(Selected text):

Grand Duke of Bosnia (, ), was a court title in the Kingdom of Bosnia, bestowed by the monarch to highest military commanders, usually reserved for most influential and most capable among highest Bosnian nobility. To interpret it as an office post rather than a court rank could be more accurate, although it was not hereditary it served both purposes and was retained for life by a noblemen who gained it.

History 
Unlike usage in Western Europe or Central Europe, as well as in various Slavic lands from Central to North-East Europe, where analogy between grand duke and grand prince was significant, with both titles corresponding to sovereign lower than king but higher than duke, in Bosnia the title of grand duke corresponded more to the Byzantine military title megas doux.

Generally, Slavic word knez is often referred to ruler, sometimes analogous to king, thus veliki knez was more like high king than grand duke. In that sense, although like in rest of South Slavic neighboring states and among its nobility, in Bosnia also existed the title knez or veliki knez, nominally analogous to prince and grand prince, it was in fact ranked as medium to major feudal landlord, with corresponding influence in the Bosnian Stanak (also Great Bosnian Rusag (), Whole of Bosnia ()), which was institute of assembly of all Bosnian nobility, regardless of rank and status.

(Dataset content):
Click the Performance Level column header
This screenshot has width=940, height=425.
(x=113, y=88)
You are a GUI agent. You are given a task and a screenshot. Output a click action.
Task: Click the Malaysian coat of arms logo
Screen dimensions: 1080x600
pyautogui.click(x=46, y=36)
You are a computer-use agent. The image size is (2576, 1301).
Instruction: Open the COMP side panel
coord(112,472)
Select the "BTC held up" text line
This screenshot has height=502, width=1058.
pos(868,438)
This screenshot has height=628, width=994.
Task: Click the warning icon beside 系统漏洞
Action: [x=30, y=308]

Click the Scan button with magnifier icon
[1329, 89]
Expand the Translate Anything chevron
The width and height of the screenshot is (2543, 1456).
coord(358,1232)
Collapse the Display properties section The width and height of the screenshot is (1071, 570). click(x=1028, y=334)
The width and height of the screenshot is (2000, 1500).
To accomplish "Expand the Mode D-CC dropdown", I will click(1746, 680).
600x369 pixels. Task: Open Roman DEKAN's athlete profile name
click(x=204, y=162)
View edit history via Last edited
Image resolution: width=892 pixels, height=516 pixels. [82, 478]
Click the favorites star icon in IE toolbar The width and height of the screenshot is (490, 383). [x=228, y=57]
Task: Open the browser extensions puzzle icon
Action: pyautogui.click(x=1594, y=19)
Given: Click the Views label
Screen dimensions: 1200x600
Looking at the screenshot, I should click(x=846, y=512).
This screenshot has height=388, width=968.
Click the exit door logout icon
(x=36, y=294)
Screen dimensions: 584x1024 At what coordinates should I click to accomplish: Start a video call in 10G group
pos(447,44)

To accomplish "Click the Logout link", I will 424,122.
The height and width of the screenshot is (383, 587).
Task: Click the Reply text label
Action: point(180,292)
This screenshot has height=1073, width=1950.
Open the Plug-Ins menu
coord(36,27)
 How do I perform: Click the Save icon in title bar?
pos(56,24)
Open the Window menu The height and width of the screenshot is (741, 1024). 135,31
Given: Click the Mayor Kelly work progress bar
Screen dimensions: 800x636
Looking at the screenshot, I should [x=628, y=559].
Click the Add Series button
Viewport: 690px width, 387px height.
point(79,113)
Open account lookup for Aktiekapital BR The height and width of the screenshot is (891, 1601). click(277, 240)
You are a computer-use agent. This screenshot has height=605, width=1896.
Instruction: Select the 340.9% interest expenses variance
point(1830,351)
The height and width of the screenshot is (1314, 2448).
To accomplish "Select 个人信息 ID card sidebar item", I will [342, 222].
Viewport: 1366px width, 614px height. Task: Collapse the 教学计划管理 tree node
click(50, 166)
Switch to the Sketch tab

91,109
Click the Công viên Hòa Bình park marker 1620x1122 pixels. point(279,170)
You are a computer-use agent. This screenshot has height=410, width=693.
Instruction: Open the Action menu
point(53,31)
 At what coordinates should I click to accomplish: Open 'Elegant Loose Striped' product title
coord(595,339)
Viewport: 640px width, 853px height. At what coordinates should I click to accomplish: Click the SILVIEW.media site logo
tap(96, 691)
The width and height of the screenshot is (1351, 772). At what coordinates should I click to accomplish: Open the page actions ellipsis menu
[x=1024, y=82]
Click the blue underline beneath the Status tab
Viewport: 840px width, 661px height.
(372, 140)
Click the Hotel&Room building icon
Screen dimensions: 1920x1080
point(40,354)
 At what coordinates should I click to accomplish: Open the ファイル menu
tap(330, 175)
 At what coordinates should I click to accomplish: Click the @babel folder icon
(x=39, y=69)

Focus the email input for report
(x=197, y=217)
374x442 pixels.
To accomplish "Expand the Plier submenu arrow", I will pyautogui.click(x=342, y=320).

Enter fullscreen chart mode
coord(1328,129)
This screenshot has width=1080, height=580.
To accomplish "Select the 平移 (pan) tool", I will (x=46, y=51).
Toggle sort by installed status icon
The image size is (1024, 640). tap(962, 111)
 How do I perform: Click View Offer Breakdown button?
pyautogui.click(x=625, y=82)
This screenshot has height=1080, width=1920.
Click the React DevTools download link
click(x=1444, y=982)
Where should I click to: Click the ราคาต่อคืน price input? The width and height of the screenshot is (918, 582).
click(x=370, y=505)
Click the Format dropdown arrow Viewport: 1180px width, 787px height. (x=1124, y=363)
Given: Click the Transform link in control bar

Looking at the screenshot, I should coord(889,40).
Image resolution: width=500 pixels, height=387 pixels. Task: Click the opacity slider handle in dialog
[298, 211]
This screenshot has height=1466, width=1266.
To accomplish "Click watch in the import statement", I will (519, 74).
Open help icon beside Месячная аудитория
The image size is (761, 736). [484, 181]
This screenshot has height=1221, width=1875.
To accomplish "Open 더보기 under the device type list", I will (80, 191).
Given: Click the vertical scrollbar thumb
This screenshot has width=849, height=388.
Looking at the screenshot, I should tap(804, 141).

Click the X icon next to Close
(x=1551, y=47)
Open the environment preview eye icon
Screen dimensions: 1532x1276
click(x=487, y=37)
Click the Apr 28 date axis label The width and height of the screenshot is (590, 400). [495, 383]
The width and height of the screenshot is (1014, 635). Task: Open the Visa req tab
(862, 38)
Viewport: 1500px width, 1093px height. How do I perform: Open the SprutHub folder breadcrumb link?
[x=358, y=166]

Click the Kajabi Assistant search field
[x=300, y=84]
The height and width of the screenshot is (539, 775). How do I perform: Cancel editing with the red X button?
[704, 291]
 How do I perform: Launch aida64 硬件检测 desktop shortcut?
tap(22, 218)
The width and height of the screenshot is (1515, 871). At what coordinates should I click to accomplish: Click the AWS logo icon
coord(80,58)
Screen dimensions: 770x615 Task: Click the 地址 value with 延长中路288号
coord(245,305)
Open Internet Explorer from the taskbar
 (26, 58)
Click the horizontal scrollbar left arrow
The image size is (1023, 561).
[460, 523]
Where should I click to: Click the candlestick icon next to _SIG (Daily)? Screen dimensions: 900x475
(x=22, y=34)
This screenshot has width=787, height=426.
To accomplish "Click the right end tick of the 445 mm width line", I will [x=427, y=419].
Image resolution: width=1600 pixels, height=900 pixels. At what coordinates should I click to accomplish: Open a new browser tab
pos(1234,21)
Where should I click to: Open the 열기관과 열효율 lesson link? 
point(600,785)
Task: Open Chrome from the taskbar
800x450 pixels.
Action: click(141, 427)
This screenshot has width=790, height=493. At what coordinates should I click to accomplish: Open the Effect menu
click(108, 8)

(Exercise instructions):
Reproduce the passage on the Grand Duke of Bosnia word for word, from "Grand Duke of" up to and including "title megas doux.". The listing is drawn from a separate source.

(Response for this exercise):
Grand Duke of Bosnia (, ), was a court title in the Kingdom of Bosnia, bestowed by the monarch to highest military commanders, usually reserved for most influential and most capable among highest Bosnian nobility. To interpret it as an office post rather than a court rank could be more accurate, although it was not hereditary it served both purposes and was retained for life by a noblemen who gained it.

History 
Unlike usage in Western Europe or Central Europe, as well as in various Slavic lands from Central to North-East Europe, where analogy between grand duke and grand prince was significant, with both titles corresponding to sovereign lower than king but higher than duke, in Bosnia the title of grand duke corresponded more to the Byzantine military title megas doux.